Even using the DiMasi figures, it is likely that a pilot project could provide savings and public health benefits that would vastly exceed its costs. If the pilot produced just one moderately successful drug (measured in sales volume) the savings could easily exceed $900 million annually. In addition, if the drugs developed primarily benefit people in developing countries, the public health value might vastly exceed the monetary savings in a counterfactual situation.
In addition, the public will benefit from having open research that other researchers could use, as well as doctors and patients. The clinical trials can have patient level data publicly available in the same way that economists make survey data available for general use. The data would show the baseline characteristics for all the patients in the tests. This would make it possible to determine the relative merits of the drugs for people with specific characteristics, such as distinctions based on gender or age, various health conditions, and interactions with other medicines.
Making this information publicly available could become a standard that would be adopted in testing more generally, even in tests that are not conducted by government contractors. This would lead to better treatment, as doctors could make more informed decisions in prescribing medicine. It would also make it more difficult for drug companies to misrepresent research findings. And, it would pave the way for more productive future research, as gaps in treatment would be more apparent.
In sum, the necessary outlays to carry through a limited number of clinical trials are relatively modest compared with current research spending and a trivial relative to the size of total health care spending. Even with modest assumptions on success, the costs should easily be recovered through lower government payments for prescription drugs, as well as reduced tax subsidies to individuals for private expenditures. In addition, this route should allow for better treatment and more effective research since all the findings could be made public for researchers, doctors, and patients could use it. If a limited test of publicly funded clinical trials proved successful, there would likely be public support for adopting this path more generally and applying it to all areas of pharmaceutical research.

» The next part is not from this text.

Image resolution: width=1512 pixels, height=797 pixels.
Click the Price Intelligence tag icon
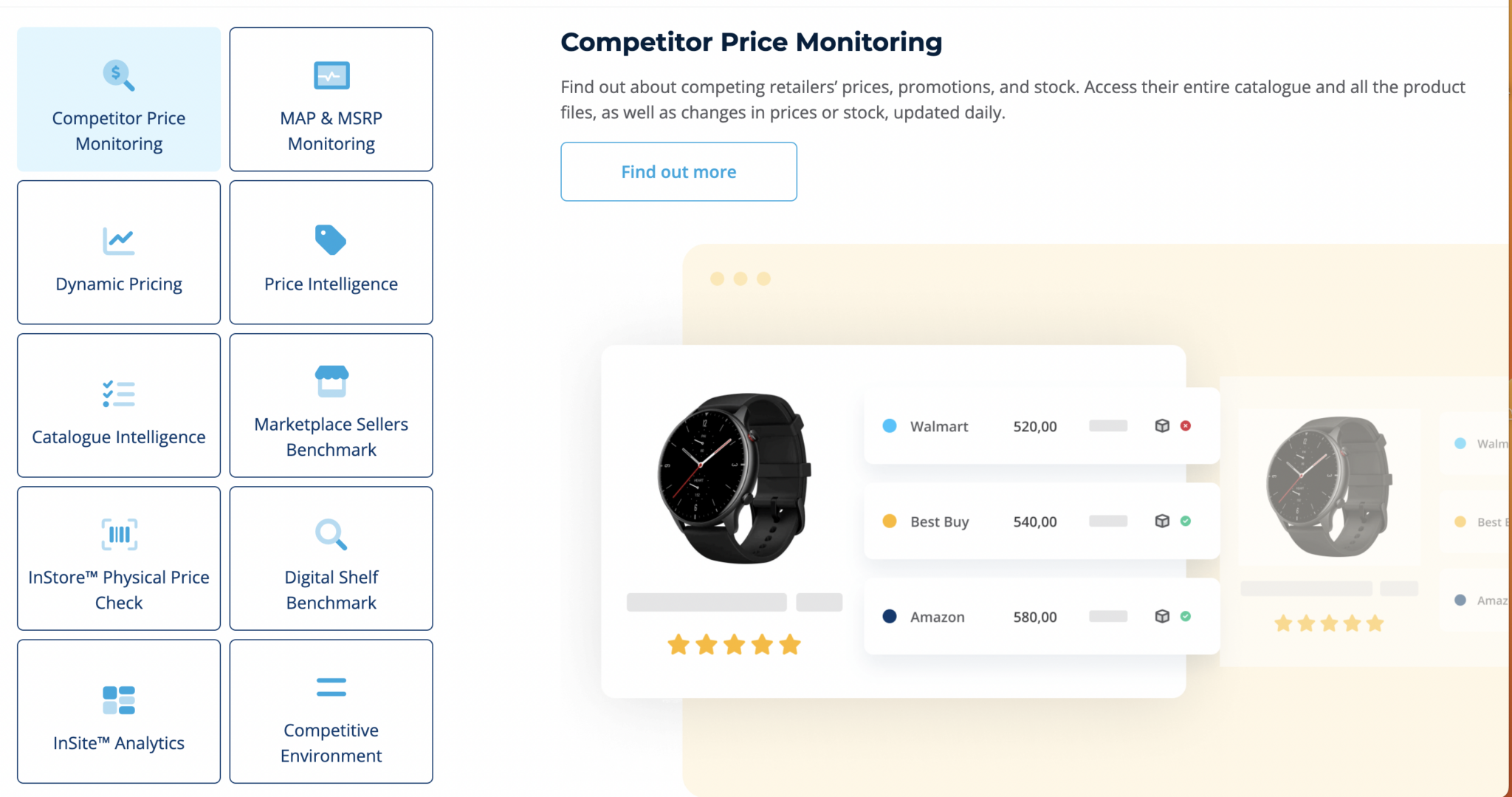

Bibliography and References
Center for Medicare and Medicaid Services, 2014. National Health Expenditures Projections, 2013-2013. Washington, DC: CMS, accessed at http://www.cms.gov/Research-Statistics-Data-and-Systems/Statistics-Trends-and-Reports/NationalHealthExpendData/Downloads/Proj2013tables.zip.

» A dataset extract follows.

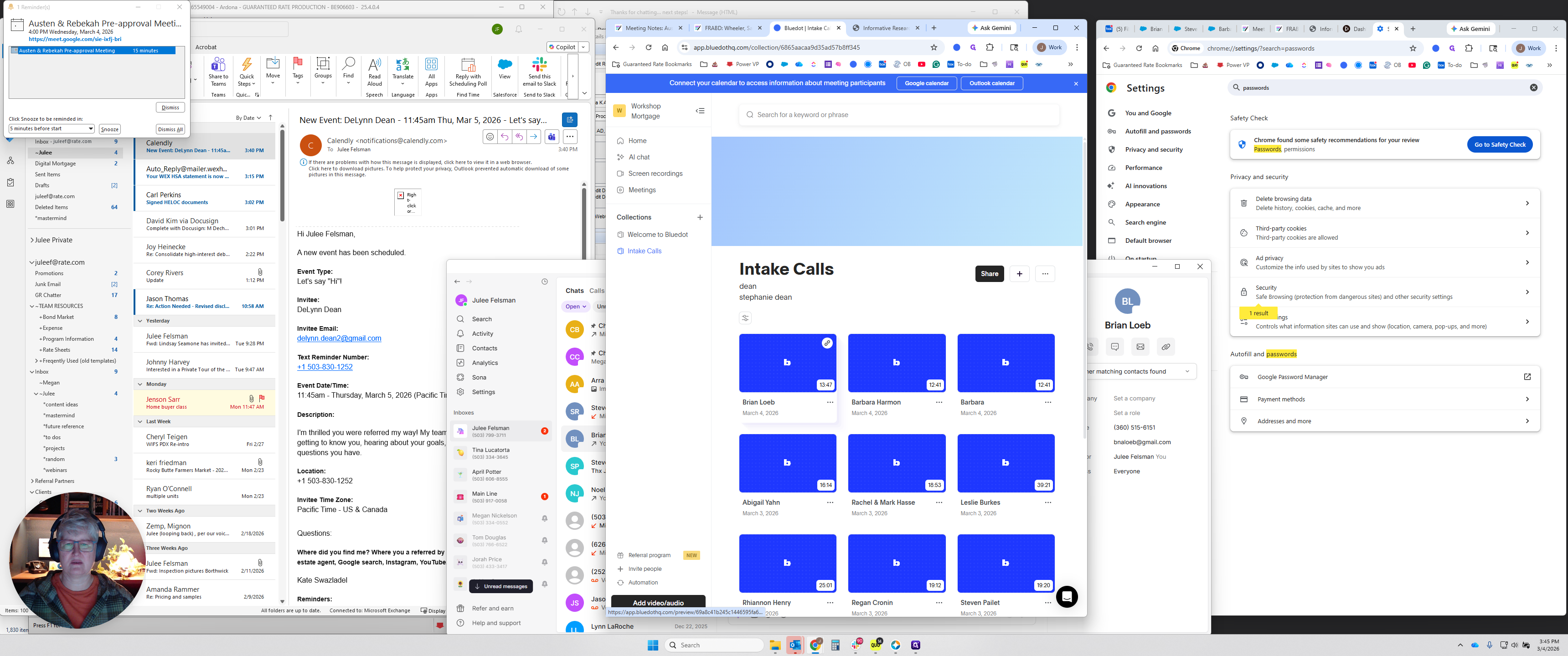1568x656 pixels.
Task: Expand Julee Private folder in Outlook
Action: pos(31,241)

DiMasi, Joe, 2014. “Briefing: Cost of Developing a New Drug, November 18, 2014,” Tufts Center for the Study of Drug Development,” accessed at http://csdd.tufts.edu/files/uploads/Tufts_CSDD_briefing_on_RD_cost_study_-_Nov_18,_2014..pdf.

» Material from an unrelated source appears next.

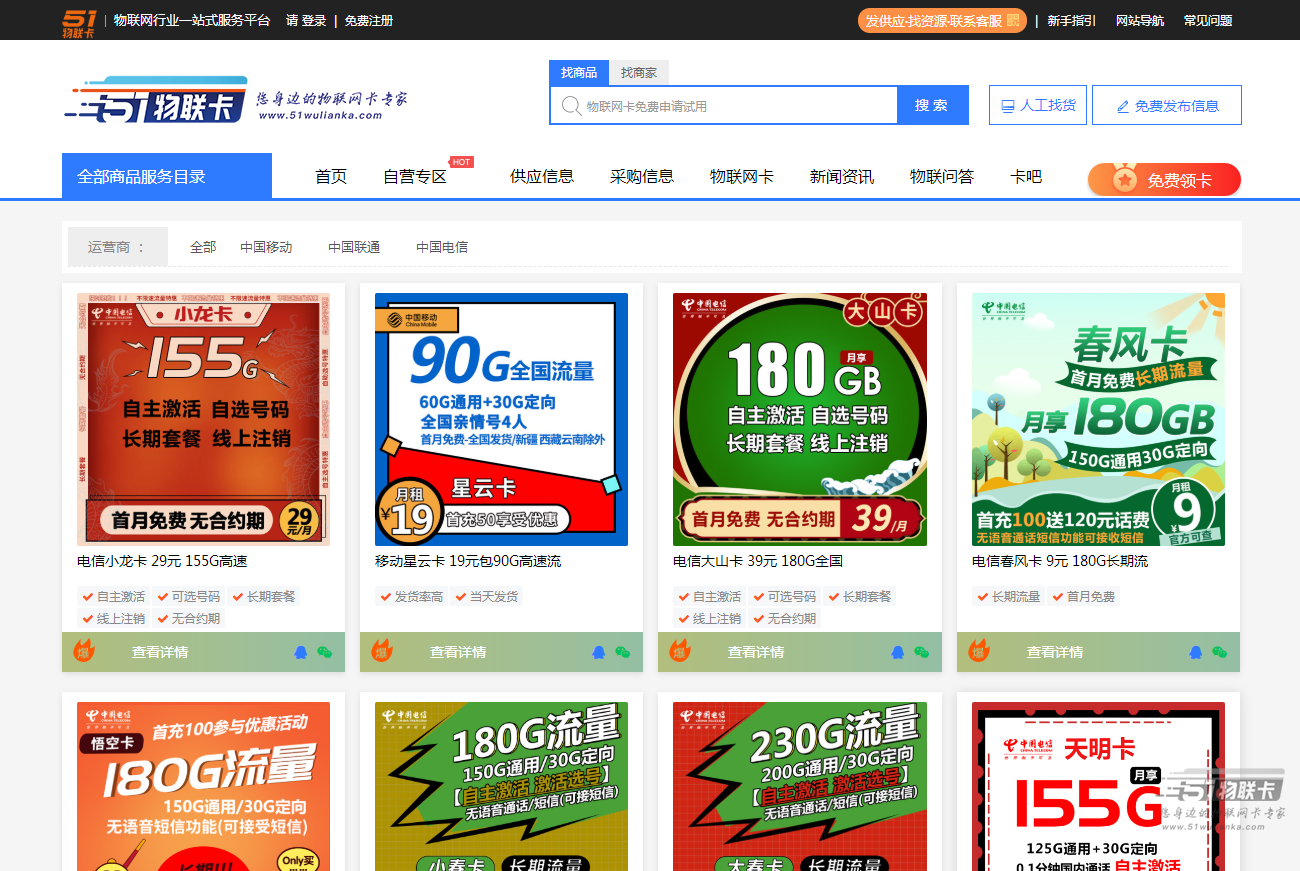Expand 全部商品服务目录 category menu
Screen dimensions: 1300x871
[x=167, y=176]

DiMasi, Joe, Ronald Hansen, and Henry Grabowsky, 2003. “The Price of Innovation: New Estimates of Drug Development Costs,” Journal of Health Economics, V22: 151-185.
Drugs for Neglected Diseases Initiative, 2014. “An Innovative Approach to R&D for Neglected Patients: Ten Years of Experience & Lessons Learned by DNDi,” Geneva: DNDI, accessed at http://www.dndi.org/wp-content/uploads/2009/03/DNDi_Modelpaper_2013.pdf.
Schumock, Glen, Edward Li, Katie Suda, Linda Matusiak, Robert Hunkler, Lee Vermeulen, and James Hoffman, 2014. “National Trends and Prescription Drug Expenditures for 2014,” American Society of Health-System Pharmacists, Inc. v.71: e6-e21.